The development of mineral resources is a key driver of global economic growth and energy production.

The unique properties of certain minerals make them essential, even irreplaceable components of conventional and renewable energy sources. Demand for minerals will increase with world population growth as developing countries increase energy demands and embrace new technologies and erect new infrastructure (Fig 5).

According to the USGS 2015 Mineral Commodities Summary, net export of mineral raw materials was $2.7 billion. Net import of processed mineral materials was $41billion, many of which are used in various energy applications.
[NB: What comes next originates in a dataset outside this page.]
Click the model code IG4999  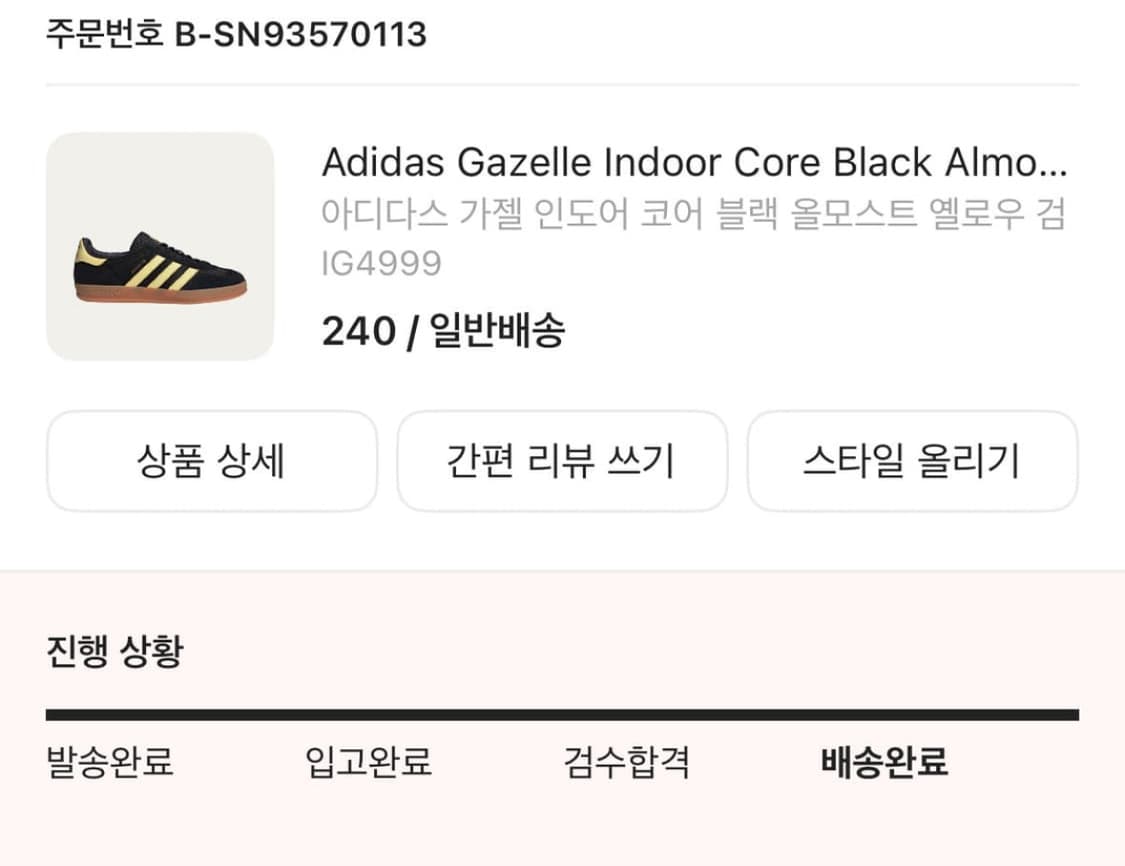pos(381,263)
There is a severe risk of medium- and long-term cumulative supply deficits (CSD) of indium and tellurium; a moderate risk of medium-term and severe risk of long-term CSD of neodymium; and limited risk of long-term CSD of cobalt and lithium (Fig 6). These scarcity risks pose a severe challenge to a nation’s efforts to transition to a low-carbon global economy.

With such an overall energy demand projected, the U.S.' ability to innovate and meet its growing requisite mineral needs will depend on policies that encourage the responsible development of all domestic energy resources. Government’s long-term strategies should include vigorous efforts to secure conventional and energy critical mineral supplies at the international level through strategic partnerships (trade agreements, support in international forums, sharing of technology and development aid programs).

There also needs to be a uniform, government-led global metric for determining the terminal life-cycle availability of mineral resources and reserves when making critical policy and scientific determinations as to future energy requirements.

Finally, a U.S. energy policy that takes into account “all of the above” energy sources in an effort to secure domestic energy supplies and ensure energy independence, will require an equal “all of the above” commitment to domestic mineral development in order to meet that ambitious goal.